Eventually I learned she had a gun in the house.She was a danger to society. Eventually she died of alcohol poisoning. And to herself. She needed serious help and the healthcare system wouldn’t step up. She was inches away from madness and could have killed me at any moment. I know others that deal with loved ones who suffer from mental and emotional disorders and it’s heartbreaking to know how little help there is out there.
It always shocks me to look back on that time and know someone with a serious mental illness slipped through the system’s cracks. But what this illustrated to me was that the root of the big picture is that so many of our systems are flawed.
  • Healthcare
  • Gun control
  • Politics
  • Education

The list could easily go on and on.

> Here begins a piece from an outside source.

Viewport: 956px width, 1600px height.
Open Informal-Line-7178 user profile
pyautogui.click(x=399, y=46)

There is, I believe, a solution that is much easier to grasp than we understand. That solution is to focus on culpability and responsibility.

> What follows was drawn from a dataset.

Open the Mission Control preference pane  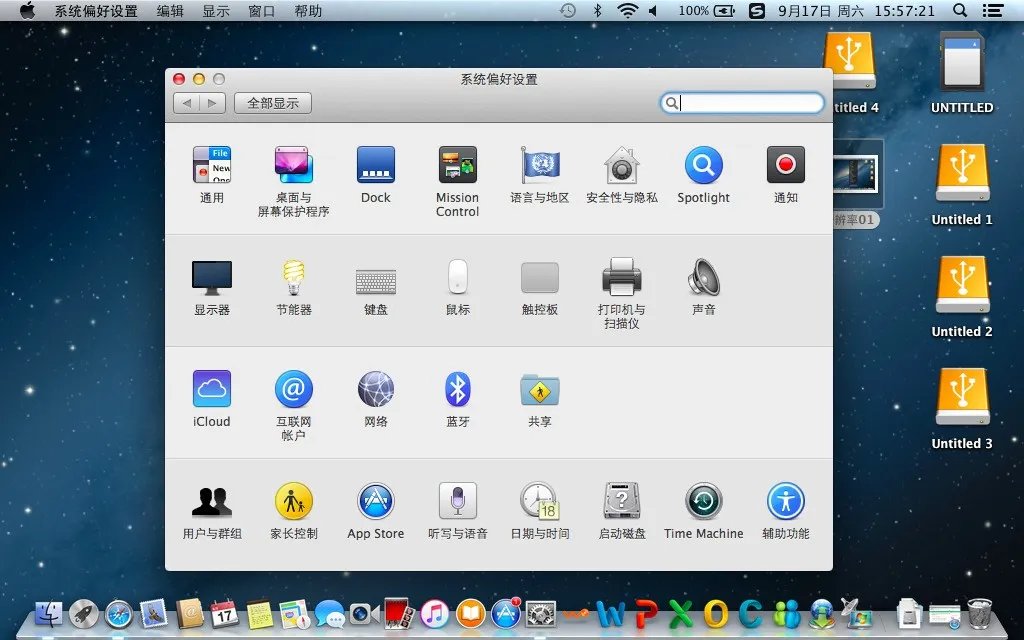point(457,165)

On a daily basis I see people breaking laws. Running stop signs, speeding, under-age drinking, drug abuse — another list to go on and on. What if we simply stop assuming any one of us are above the law? What if we all start behaving as if we understand Spock’s law (the needs of the many…)? What if, we behave with more responsibility?

I’m not just talking about the individuals — I’m talking systems as well.

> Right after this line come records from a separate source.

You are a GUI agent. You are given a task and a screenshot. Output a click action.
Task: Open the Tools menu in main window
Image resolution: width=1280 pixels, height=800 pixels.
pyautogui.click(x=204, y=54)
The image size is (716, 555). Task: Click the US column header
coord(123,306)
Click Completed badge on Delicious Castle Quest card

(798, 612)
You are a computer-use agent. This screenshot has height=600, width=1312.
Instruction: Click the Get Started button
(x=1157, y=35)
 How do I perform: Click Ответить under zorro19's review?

We cannot knee jerk our way out of this. Pointing the finger of blame at one person or issue will get us nowhere. If you go down that path, you’ll be blaming society’s woes on anyone with a mental or social disorder, and that dark path will wind up with a lot of fingers pointing to a lot of innocent people.

I have friends with special needs children. These are good parents who do everything they can to raise their children right. But they can’t fight this battle alone. We are a very  large village and we have spent the last couple of decades distancing ourselves from ourselves. Becoming very much a “me”-centric country has helped to foster an environment where very bad things can slip through the cracks.

How can this be fixed? I don’t have the solution, but I do have some observations:

  • Let kids win: Schools have adopted an “everyone wins” policy. What happens when those same children go out into the real world to find out that, no, not everyone wins.
  • Stop letting sick people slip through the system: If a person who is known with such issues like bi-polar disorder is brought into a hospital with a BAC of .384 and has repeatedly tried to commit suicide — they are a danger to themselves. If a person is a danger to themselves, they are also a danger to society. Admit those people and help them learn to help themselves.
  • Stop selling automatic and semi automatic weapons in department stores: Hunters do NOT need these types of weapons to kill animals out in the wood!
  • Law/Government: Stop wasting time and precious resources on IP Law and other silly issues (you know, the ones that set the precedent where no one takes responsibility for their own actions).
  • Take responsibility: Speaking of which — everyone, you are responsible for your actions. Stop blaming everyone else when you screw up! Own your mistakes and evolve. It does society no good for everyone to be able to simply pawn off the blame for what they’ve done.
  • Media: Stop glorifying mass murders and serial killers. Not everyone deserves their fifteen minutes of fame.
  • Television Networks: Stop broadcasting reality television because it simply glorifies stupidity, arrogance, ridiculous behavior, and only serves to make so many people point and say “See, I ain’t that bad!”

I’m not saying I have the answers for our woes. I am saying we need to keep this dialog moving forward. Who knows, someone might be blogging out here and type the perfect solution that will help to get us through a rather dangerous period. And don’t think, for a second, I don’t see all of the good around us. There are heroes popping up every day. With each tragedy the human spirit steps up and shows its resolve. I’m a firm believer, however, that we’d be much better off staving the flow of tragedy than having to rely on every day heroes to save us from a continued downward spiral into despair.